E se dúvidas houvesse, os prémios que ao longo dos últimos meses os filmes portugueses têm vindo a obter e o eco que a sua estreia entre nós tem tido, junto do público e da crítica, seriam a sua mais evidente comprovação. E que as repetidas saudações feitas por responsáveis políticos – e em primeiro lugar pelo senhor Presidente da República – vieram reiterar. 
E no entanto, o cinema português vive neste momento uma situação dramática, com um corte de 100%, que não tem paralelo em mais nenhum sector de actividade! 
Com o Instituto de Cinema em absoluta ruptura financeira e sem que o Secretário de Estado da Cultura tenha para isso qualquer proposta ou solução, ao fim de 10 meses de Governo o cinema português corre perigo de vida. 
Não apenas os Concursos de 2012 não foram abertos, como os projectos aprovados em anos anteriores não podem arrancar.
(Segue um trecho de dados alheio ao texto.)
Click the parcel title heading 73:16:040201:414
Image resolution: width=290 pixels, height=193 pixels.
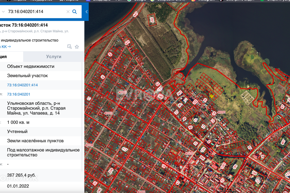pos(24,25)
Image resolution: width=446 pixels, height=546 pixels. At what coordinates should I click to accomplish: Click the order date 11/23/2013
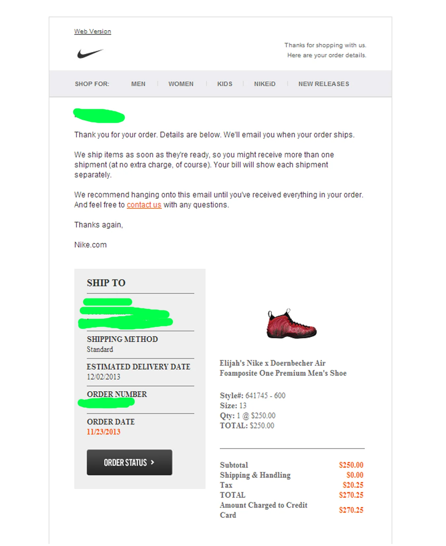tap(103, 432)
A produção de novos filmes está paralisada – e uma boa parte das empresas produtoras na iminência de encerrar, atirando para o desemprego milhares de pessoas – e a distribuição, os festivais, os cineclubes, a promoção internacional, sem quaisquer apoios. 
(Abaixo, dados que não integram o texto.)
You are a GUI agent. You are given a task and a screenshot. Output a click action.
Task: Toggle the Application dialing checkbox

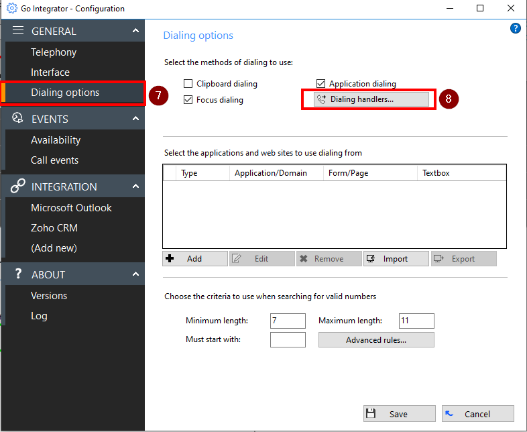[x=321, y=84]
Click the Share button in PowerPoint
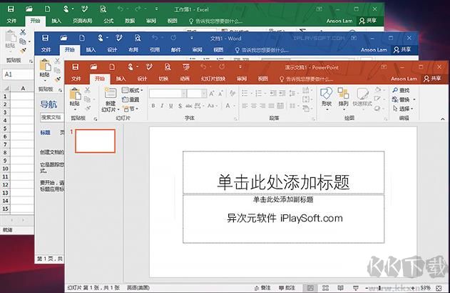Screen dimensions: 450x293 pyautogui.click(x=431, y=79)
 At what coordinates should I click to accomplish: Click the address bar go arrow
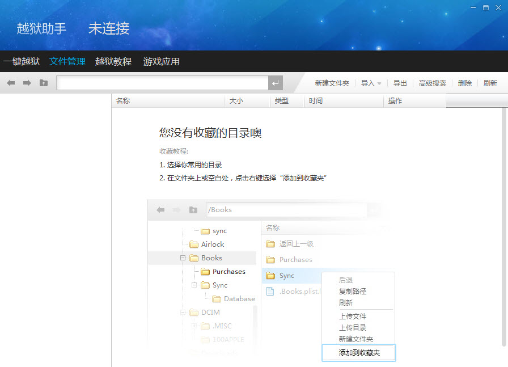tap(276, 83)
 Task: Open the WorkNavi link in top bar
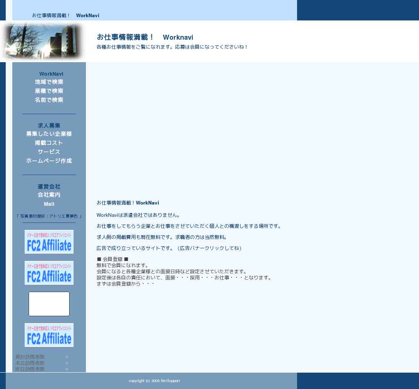point(88,16)
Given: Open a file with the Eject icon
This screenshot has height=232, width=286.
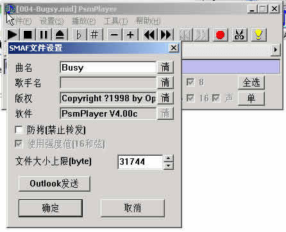Looking at the screenshot, I should click(x=60, y=35).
E a nova Lei do Cinema – prometida há 10 meses no Programa do Governo e há quase 3 em discussão pública -, continua a ser apenas isso mesmo: uma promessa por cumprir… 
Apesar de ter tido um acolhimento positivo por parte de todo o sector, o seu período de discussão pública terminou (depois de duas prorrogações sucessivas) sem que se perceba qual o calendário que o Governo tem para a sua formalização e entrega à Assembleia da República, para discussão e aprovação. 
Tal como não se compreende por que não divulga o Governo de onde vêm os obstáculos – se é que eles existem – à sua urgente concretização, deixando pairar as mais justificadas apreensões. 
Enquanto os filmes portugueses continuam a circular internacionalmente e a ser recebidos e premiados e depois estreados entre nós – sem quaisquer apoios públicos – o Governo demite-se das suas responsabilidades. 
Por isso não podemos deixar de tomar uma posição pública, exigindo: 
1. Que enquanto a nova Lei do Cinema não for aprovada pela Assembleia da República e entre em vigor, o Governo encontre uma solução de emergência para a situação de ruptura e descalabro financeiro do Instituto de Cinema e que permita dotá-lo dos meios financeiros necessários aos compromissos assumidos com os produtores e aprovados entre 2010 e 2011. 
2. E que essa solução de emergência permita também que os Concursos de 2011 sejam homologados pelo Secretário de Estado da Cultura e contratualizados pelo Instituto. 
3. Que a versão definitiva da nova Lei do Cinema seja tornada pública de imediato e que o Governo assuma um prazo para a sua aprovação em Conselho de Ministros e posterior apresentação à Assembleia da República. 
4. Que essa Lei consagre os princípios gerais contidos no projecto apresentado, nomeadamente no que diz respeito 
a) às contribuições e investimentos de todas as empresas que operam no mercado do cinema e do audiovisual, 
b) ao reforço do princípio da atribuição dos dinheiros públicos de fomento do Cinema por concursos públicos assentes em júris independentes e através de critérios equilibrados de valoração dos projectos, 
c) e finalmente à valorização do papel do Instituto do Cinema e Audiovisual na gestão e regulação do sector.

Só assim se concretizará um projecto ambicioso de relançamento consistente do cinema em Portugal. 

Alexandre Oliveira, produtor 
Anabela Moutinho, Cineclube de Faro 
Dario Oliveira, Curtas Vila do Conde 
Gabriel Abrantes, realizador 
Gonçalo Tocha, realizador 
João Botelho, realizador 
João Canijo, realizador 
João Figueiras, produtor 
João Matos, produtor 
João Nicolau, realizador 
João Pedro Rodrigues, realizador 
João Salaviza, realizador 
Luís Apolinário, distribuidor 
Luís Urbano, produtor 
Manuel Mozos, realizador 
Maria João Mayer, produtora 
Miguel Gomes, realizador 
Miguel Valverde, IndieLisboa 
Pedro Borges, produtor 
Pedro Costa, realizador 
Sandro Aguilar, realizador 

Obs.: Se está de acordo e quer assinar esta petição, por favor identifique-se com o seu nome profissional (e não com o seu nome completo).”